Task brief>
Print the listing below verbatim, passing over each picture.

------------------------------------------------------------------------

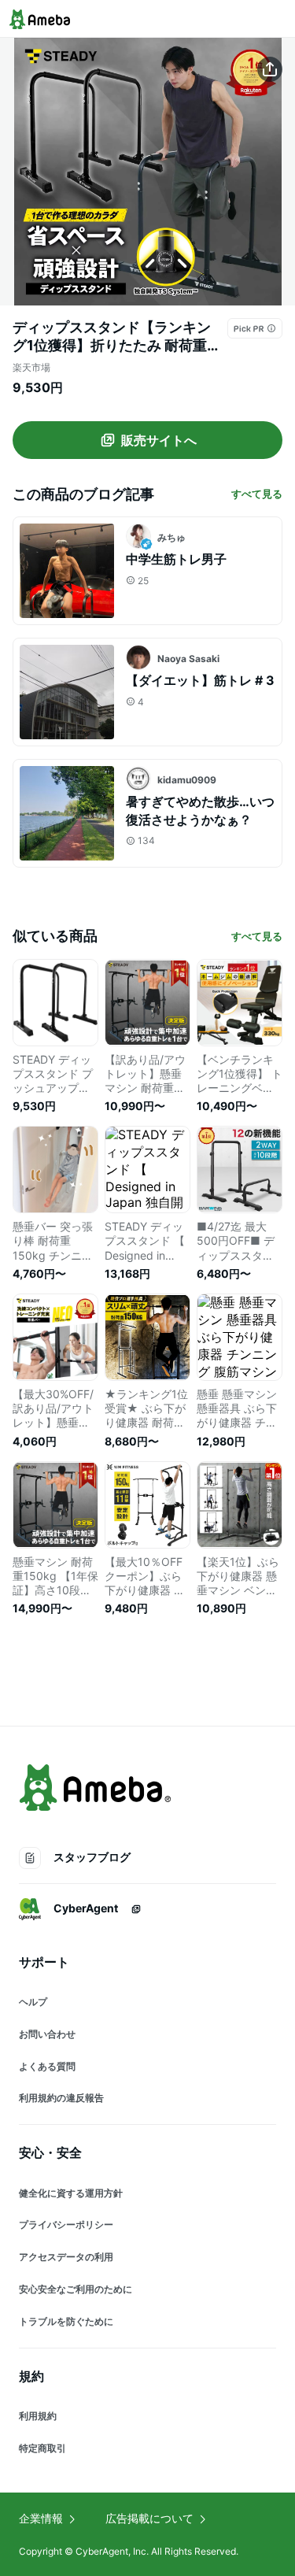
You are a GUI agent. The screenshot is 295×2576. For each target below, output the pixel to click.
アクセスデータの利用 (66, 2257)
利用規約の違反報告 (61, 2098)
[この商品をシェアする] (269, 69)
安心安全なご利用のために (75, 2289)
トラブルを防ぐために (66, 2321)
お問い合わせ (47, 2034)
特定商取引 (42, 2448)
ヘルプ (33, 2002)
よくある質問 (47, 2066)
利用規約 (38, 2416)
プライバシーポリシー (66, 2224)
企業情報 (41, 2518)
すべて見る (256, 493)
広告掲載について (149, 2518)
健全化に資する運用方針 (71, 2193)
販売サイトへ (159, 440)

------------------------------------------------------------------------

Result of this exercise>
You are a GUI agent. The screenshot is 295×2576. For each target below, output the pixel to click.
アクセスデータの利用 (66, 2257)
利用規約の違反報告 (61, 2098)
[この商品をシェアする] (269, 69)
安心安全なご利用のために (75, 2289)
トラブルを防ぐために (66, 2321)
お問い合わせ (47, 2034)
特定商取引 (42, 2448)
ヘルプ (33, 2002)
よくある質問 (47, 2066)
利用規約 (38, 2416)
プライバシーポリシー (66, 2224)
企業情報 (41, 2518)
すべて見る (256, 493)
広告掲載について (149, 2518)
健全化に資する運用方針 (71, 2193)
販売サイトへ (159, 440)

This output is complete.